## [Data extract]
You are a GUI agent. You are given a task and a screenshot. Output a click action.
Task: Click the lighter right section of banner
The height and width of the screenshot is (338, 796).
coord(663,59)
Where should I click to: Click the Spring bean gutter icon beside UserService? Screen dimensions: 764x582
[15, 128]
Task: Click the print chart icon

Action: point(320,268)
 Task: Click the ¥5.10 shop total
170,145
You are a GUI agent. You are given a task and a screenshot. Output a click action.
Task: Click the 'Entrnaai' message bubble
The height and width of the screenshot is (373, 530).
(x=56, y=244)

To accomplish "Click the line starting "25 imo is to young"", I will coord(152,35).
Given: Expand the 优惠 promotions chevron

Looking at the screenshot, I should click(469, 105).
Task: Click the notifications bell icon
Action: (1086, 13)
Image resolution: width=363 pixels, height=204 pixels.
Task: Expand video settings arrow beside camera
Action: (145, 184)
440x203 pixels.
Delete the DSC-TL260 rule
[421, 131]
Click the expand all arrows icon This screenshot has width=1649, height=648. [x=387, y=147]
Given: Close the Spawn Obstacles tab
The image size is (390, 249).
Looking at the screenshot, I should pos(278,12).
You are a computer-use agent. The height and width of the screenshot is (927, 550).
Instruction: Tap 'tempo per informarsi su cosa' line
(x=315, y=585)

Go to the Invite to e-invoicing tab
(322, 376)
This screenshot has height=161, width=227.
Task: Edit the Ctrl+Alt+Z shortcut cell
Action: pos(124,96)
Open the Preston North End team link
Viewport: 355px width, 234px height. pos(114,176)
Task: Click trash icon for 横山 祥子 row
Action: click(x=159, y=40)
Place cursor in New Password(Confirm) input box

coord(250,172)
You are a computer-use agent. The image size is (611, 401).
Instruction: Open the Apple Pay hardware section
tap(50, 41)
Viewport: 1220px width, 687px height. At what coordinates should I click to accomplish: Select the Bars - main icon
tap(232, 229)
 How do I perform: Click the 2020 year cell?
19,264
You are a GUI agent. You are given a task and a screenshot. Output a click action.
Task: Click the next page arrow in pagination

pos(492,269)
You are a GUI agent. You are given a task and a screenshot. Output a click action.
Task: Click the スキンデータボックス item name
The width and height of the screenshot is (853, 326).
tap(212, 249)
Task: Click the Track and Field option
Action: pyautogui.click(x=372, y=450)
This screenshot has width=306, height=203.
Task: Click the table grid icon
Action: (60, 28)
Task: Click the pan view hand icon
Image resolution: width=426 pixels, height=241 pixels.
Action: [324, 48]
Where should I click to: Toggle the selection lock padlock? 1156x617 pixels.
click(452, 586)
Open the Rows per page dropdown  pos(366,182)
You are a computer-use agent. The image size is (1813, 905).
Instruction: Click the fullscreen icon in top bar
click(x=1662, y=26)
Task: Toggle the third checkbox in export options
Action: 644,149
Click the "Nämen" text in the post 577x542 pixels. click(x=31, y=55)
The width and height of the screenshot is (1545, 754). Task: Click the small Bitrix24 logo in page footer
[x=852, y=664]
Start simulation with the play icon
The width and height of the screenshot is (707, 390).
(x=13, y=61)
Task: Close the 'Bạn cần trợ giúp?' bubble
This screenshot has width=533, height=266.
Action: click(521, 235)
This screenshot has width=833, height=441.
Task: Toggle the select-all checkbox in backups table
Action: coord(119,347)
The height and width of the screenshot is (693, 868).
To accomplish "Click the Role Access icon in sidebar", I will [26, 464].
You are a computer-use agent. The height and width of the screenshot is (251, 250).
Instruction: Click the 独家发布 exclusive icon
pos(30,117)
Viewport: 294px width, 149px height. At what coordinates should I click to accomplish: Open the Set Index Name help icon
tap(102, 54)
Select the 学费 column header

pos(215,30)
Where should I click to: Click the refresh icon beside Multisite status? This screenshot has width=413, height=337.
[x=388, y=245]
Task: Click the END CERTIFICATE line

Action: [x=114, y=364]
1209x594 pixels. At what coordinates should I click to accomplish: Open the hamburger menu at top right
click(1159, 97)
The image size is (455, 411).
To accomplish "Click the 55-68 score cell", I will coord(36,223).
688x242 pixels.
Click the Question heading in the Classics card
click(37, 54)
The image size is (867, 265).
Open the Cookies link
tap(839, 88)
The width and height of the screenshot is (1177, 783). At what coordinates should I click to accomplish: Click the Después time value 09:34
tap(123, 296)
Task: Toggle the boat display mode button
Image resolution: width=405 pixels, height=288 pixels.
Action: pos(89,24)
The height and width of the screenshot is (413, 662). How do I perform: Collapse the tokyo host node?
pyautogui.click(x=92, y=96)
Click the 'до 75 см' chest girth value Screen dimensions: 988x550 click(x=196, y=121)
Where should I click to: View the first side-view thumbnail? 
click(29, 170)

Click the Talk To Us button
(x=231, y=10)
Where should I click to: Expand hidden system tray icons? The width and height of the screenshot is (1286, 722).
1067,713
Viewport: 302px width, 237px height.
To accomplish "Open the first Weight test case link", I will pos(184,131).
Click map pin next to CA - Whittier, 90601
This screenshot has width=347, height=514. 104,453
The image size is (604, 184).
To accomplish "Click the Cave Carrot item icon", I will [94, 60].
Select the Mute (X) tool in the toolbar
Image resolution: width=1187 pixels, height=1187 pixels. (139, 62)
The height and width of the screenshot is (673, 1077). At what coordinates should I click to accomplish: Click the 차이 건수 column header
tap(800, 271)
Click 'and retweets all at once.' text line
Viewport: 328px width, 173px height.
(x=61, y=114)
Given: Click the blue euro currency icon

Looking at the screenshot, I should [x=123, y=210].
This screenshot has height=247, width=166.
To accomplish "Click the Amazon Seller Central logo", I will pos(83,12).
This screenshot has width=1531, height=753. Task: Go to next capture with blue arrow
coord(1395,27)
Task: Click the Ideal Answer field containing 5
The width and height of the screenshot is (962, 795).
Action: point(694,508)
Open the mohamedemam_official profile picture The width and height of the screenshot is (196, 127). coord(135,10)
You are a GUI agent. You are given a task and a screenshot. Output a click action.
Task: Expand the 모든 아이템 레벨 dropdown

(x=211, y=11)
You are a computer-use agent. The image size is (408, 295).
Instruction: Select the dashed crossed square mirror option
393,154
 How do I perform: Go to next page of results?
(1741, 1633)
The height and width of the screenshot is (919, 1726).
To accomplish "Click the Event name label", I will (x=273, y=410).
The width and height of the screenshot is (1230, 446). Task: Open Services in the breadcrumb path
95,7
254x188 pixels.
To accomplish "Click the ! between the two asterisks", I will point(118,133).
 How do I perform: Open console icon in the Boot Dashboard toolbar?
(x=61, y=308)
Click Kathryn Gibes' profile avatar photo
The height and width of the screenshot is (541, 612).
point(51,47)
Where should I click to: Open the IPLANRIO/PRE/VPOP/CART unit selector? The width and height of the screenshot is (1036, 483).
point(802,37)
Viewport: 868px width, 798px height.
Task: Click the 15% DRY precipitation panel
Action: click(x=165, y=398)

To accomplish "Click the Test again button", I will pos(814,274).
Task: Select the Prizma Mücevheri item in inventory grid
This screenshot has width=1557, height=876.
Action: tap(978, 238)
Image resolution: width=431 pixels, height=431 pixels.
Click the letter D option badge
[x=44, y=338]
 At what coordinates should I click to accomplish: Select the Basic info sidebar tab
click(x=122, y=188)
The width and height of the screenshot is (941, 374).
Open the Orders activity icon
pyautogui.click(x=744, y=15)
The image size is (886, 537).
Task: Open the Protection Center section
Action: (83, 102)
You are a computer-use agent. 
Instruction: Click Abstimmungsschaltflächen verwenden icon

## [The problem]
From the listing above, work out how many lines hold "Close". The answer is the number and nothing more.

## [Response to this task]
2